Other deals of the day
* Aon Corp, the world’s largest insurance broker, has made a recommended cash offer for Benfield valuing the UK-listed broker at 844 million pounds ($1.6 billion).
* New Zealand jeweller Michael Hill International said it had agreed to acquire 17 stores from the chapter 11 bankruptcy of Whitehall Jewelers Holdings Inc.

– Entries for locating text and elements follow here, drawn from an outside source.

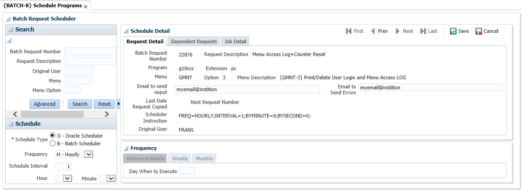Select B - Batch Scheduler option

click(53, 144)
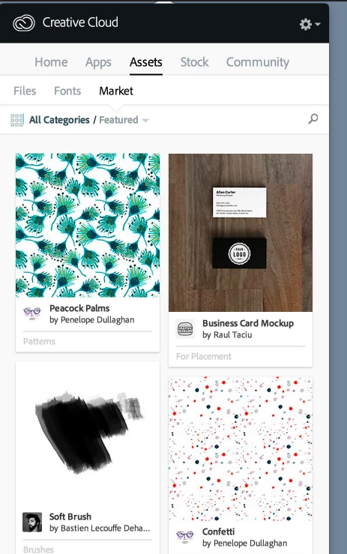Image resolution: width=347 pixels, height=554 pixels.
Task: Select the Fonts sub-tab
Action: tap(67, 91)
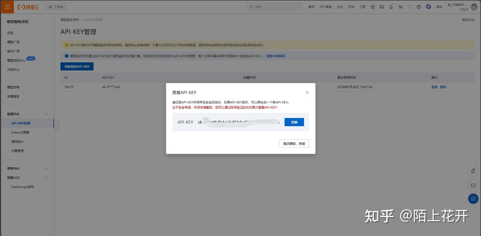481x236 pixels.
Task: Click the 创建新的API-KEY button
Action: [x=77, y=66]
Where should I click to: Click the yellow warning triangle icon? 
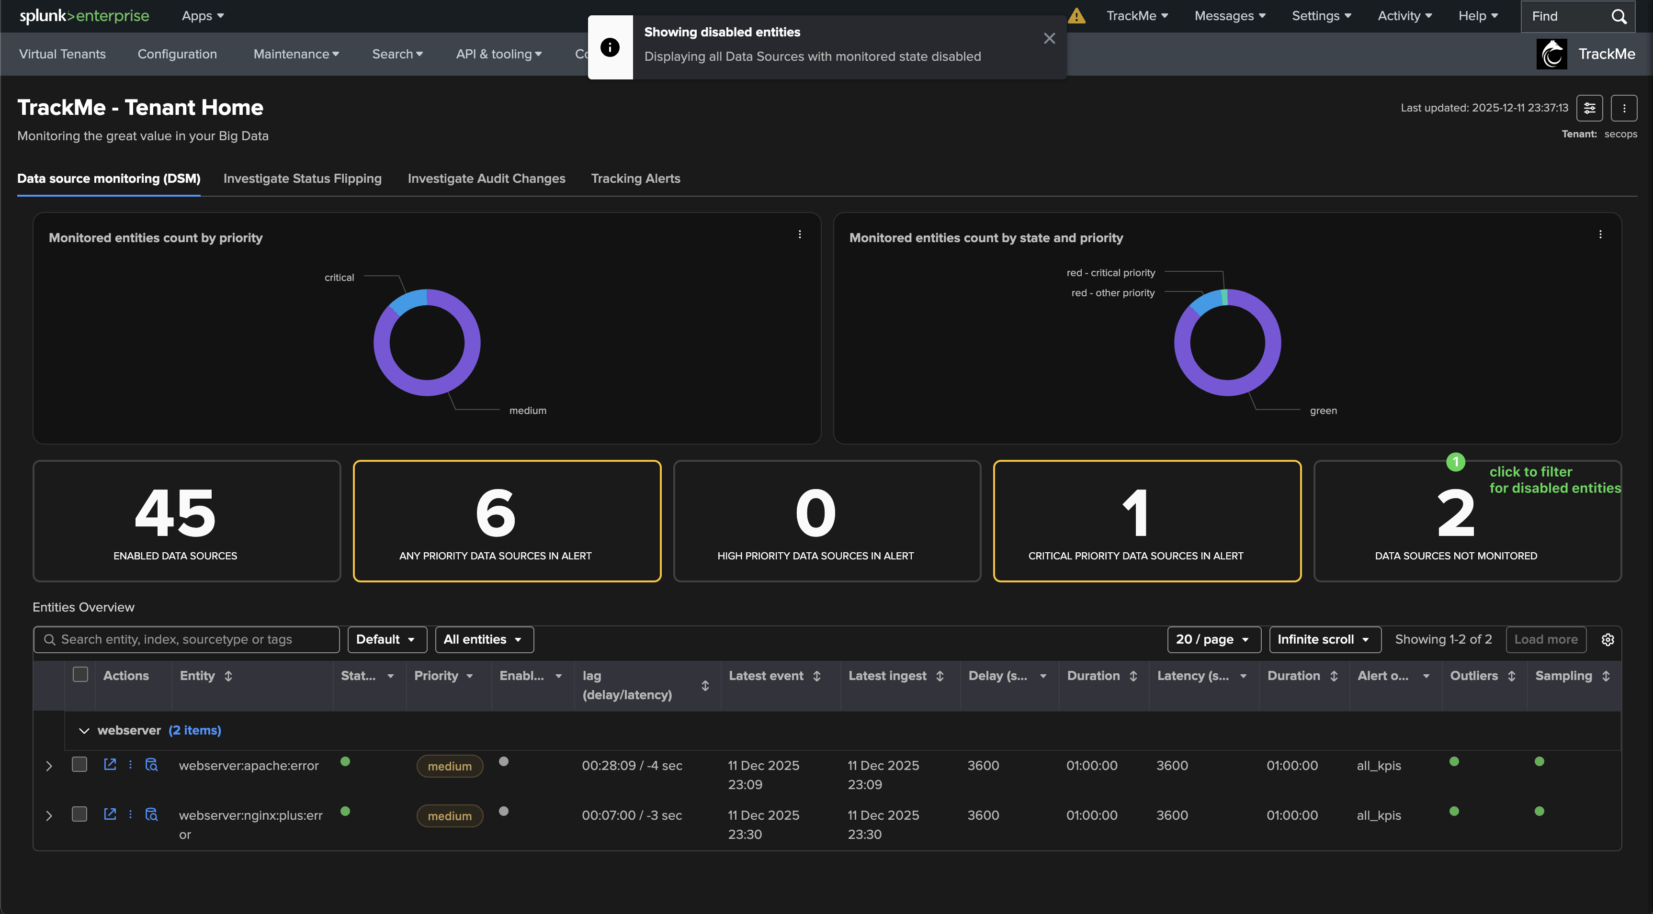pyautogui.click(x=1076, y=16)
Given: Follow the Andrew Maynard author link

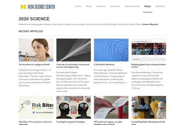Looking at the screenshot, I should (150, 24).
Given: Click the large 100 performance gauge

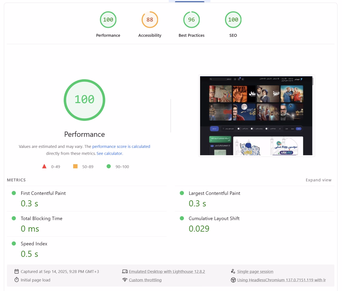Looking at the screenshot, I should coord(84,100).
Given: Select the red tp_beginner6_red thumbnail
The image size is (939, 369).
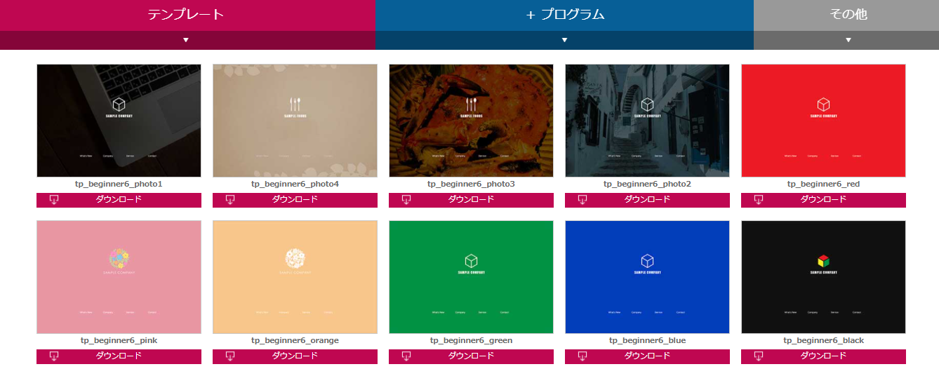Looking at the screenshot, I should (x=823, y=121).
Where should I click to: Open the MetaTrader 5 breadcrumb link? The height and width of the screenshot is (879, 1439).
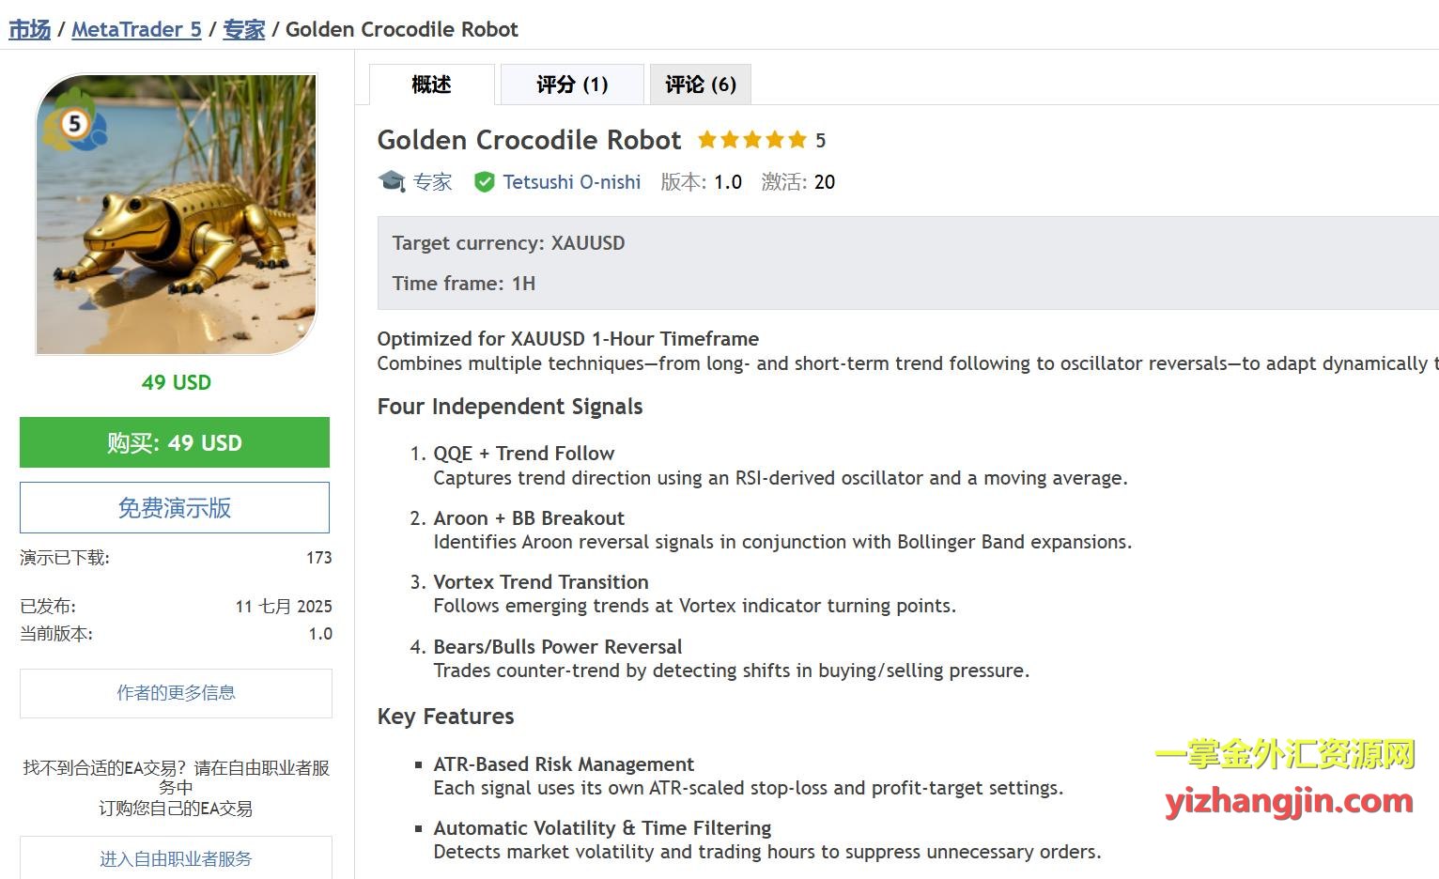pos(136,29)
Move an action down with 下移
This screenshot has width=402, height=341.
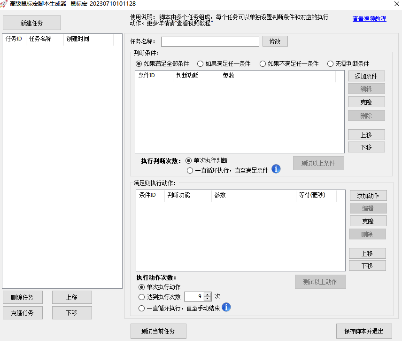pyautogui.click(x=367, y=265)
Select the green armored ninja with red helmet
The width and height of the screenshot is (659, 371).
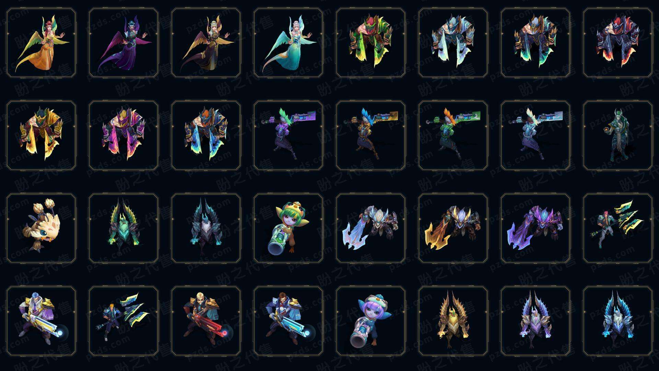click(x=371, y=43)
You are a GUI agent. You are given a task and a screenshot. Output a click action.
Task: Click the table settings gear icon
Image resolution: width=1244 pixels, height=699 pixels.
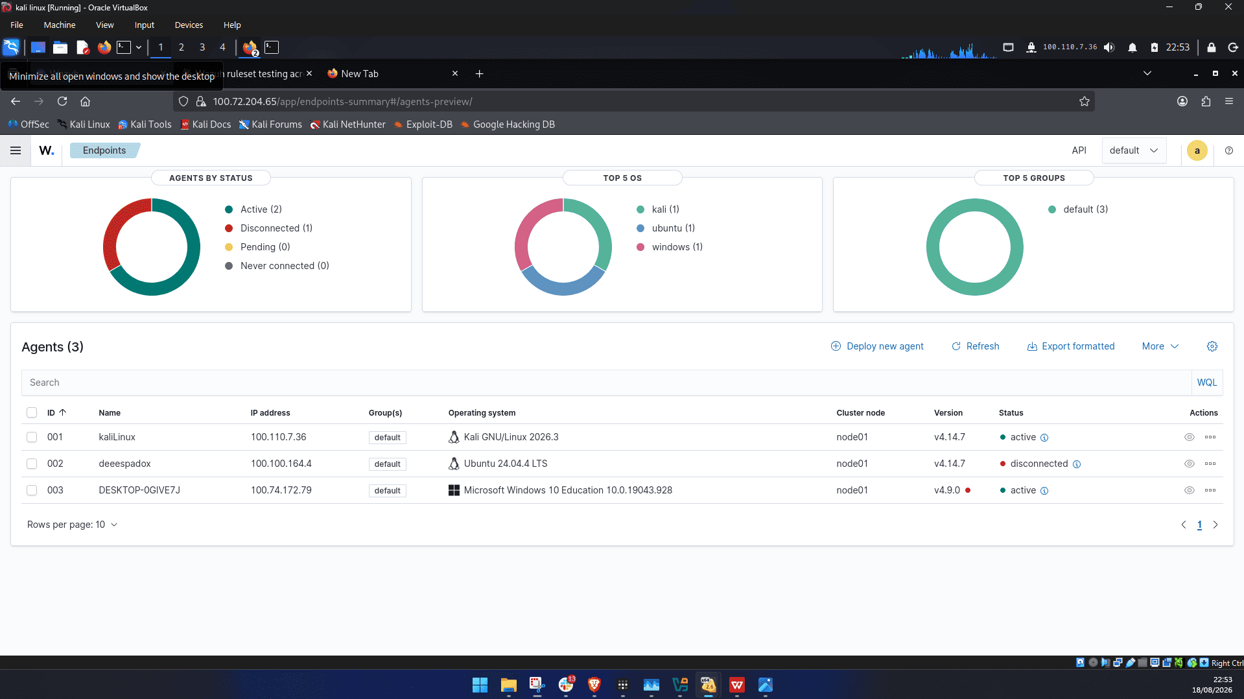1212,346
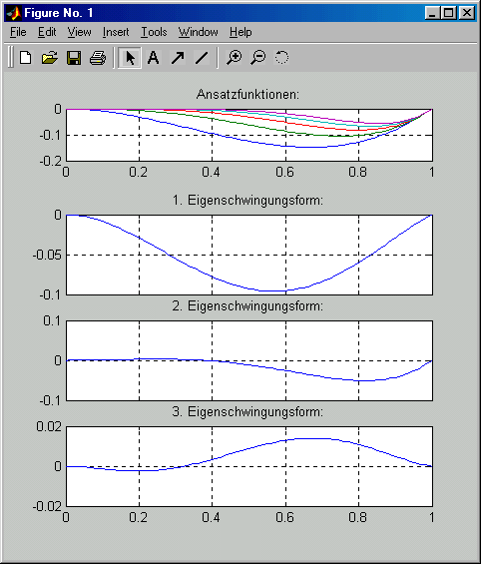This screenshot has width=481, height=564.
Task: Open the Window menu
Action: point(198,32)
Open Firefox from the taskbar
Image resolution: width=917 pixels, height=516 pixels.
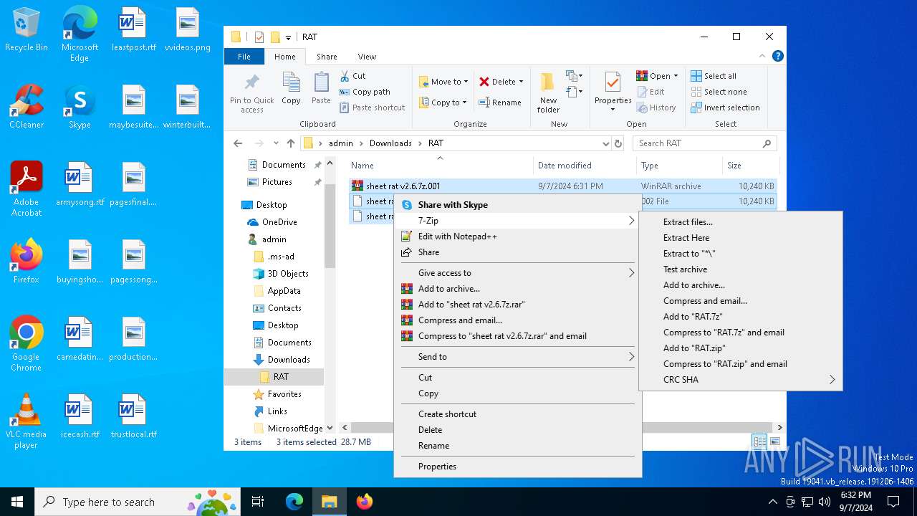point(364,502)
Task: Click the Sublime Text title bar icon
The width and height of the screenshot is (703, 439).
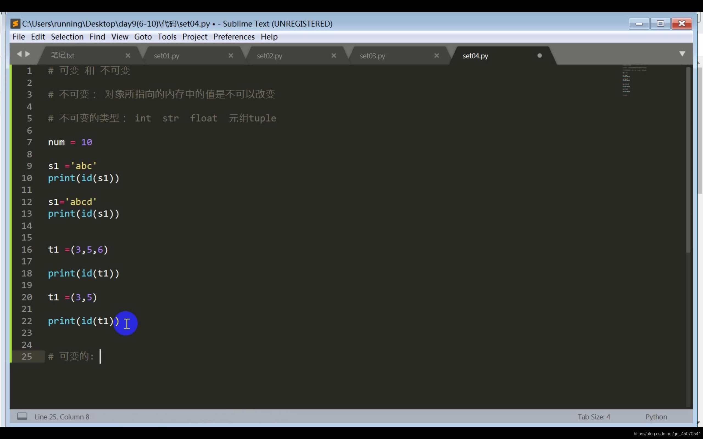Action: pos(15,24)
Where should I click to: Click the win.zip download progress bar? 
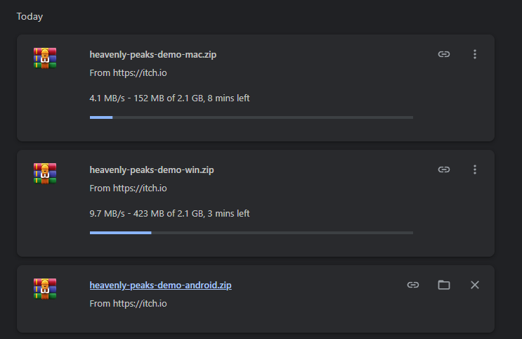(x=251, y=233)
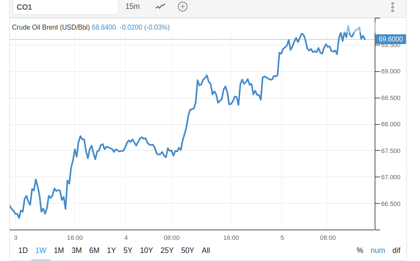Viewport: 420px width, 261px height.
Task: Show All historical data
Action: [x=206, y=250]
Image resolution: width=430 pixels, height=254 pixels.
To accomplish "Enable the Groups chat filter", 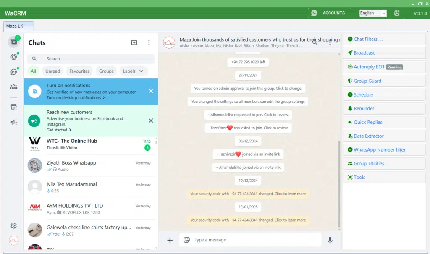I will pos(106,71).
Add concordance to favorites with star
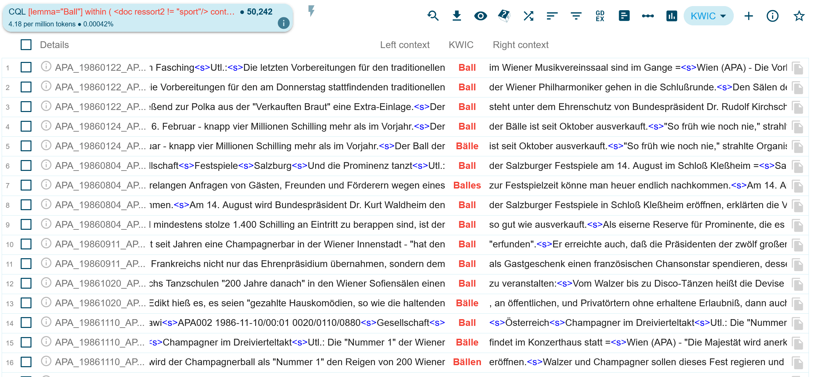Image resolution: width=816 pixels, height=377 pixels. click(799, 16)
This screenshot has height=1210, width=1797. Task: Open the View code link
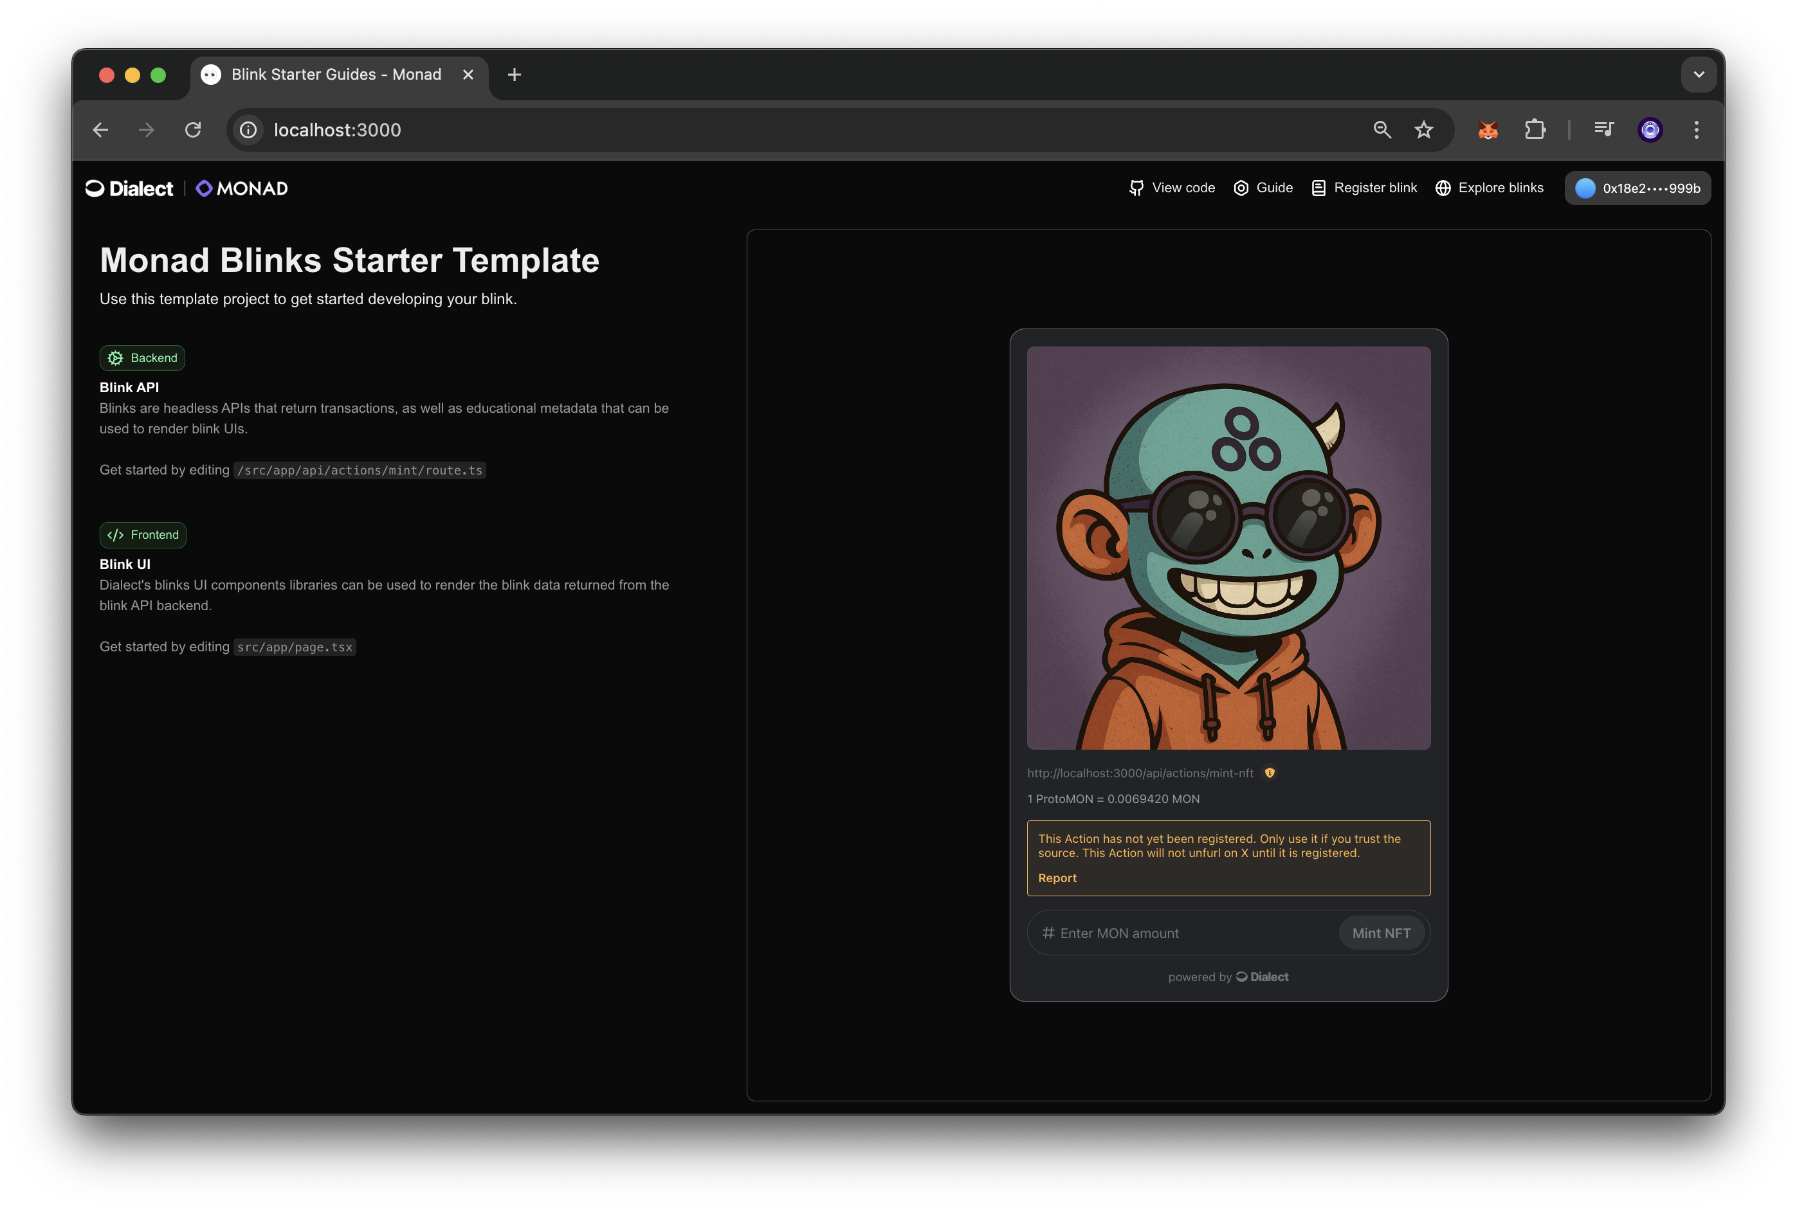(1172, 188)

The company said it would pay $5 million for the stores in Illinois and Missouri, its first foray into the U.S. market.
* Providence Equity Partners and MBK Partners are among the private equity firms on the shortlist for a 45 percent stake in the new telecom unit of Hong Kong’s PCCW, in a deal that could fetch more than $2.5 billion.
* Mining giant BHP Billiton‘s $128 billion bid for rival Rio Tinto could raise competition issues in iron ore, Australia’s antitrust regulator said.
* Vitec Group said it will buy California-based LED lighting business Litepanels for up to $64.5 million to expand its Broadcast Systems division.
* British alternative software vendor Formjet said it has decided not to go ahead with a planned 1.2 million pound acquisition of a specialist distribution company.
* Sale of Russia-focused Imperial Energy is likely to be announced next week, an Indian government source said, confirming that Oil and Natural Gas Corp is in the race to buy the firm.
* South Korea’s POSCO, the world’s No.4 steelmaker, may buy iron ore, steel mill and shipyard assets in Ukraine, as it looks to reassure investors who have questioned its potential acquisition of Daewoo Shipbuilding.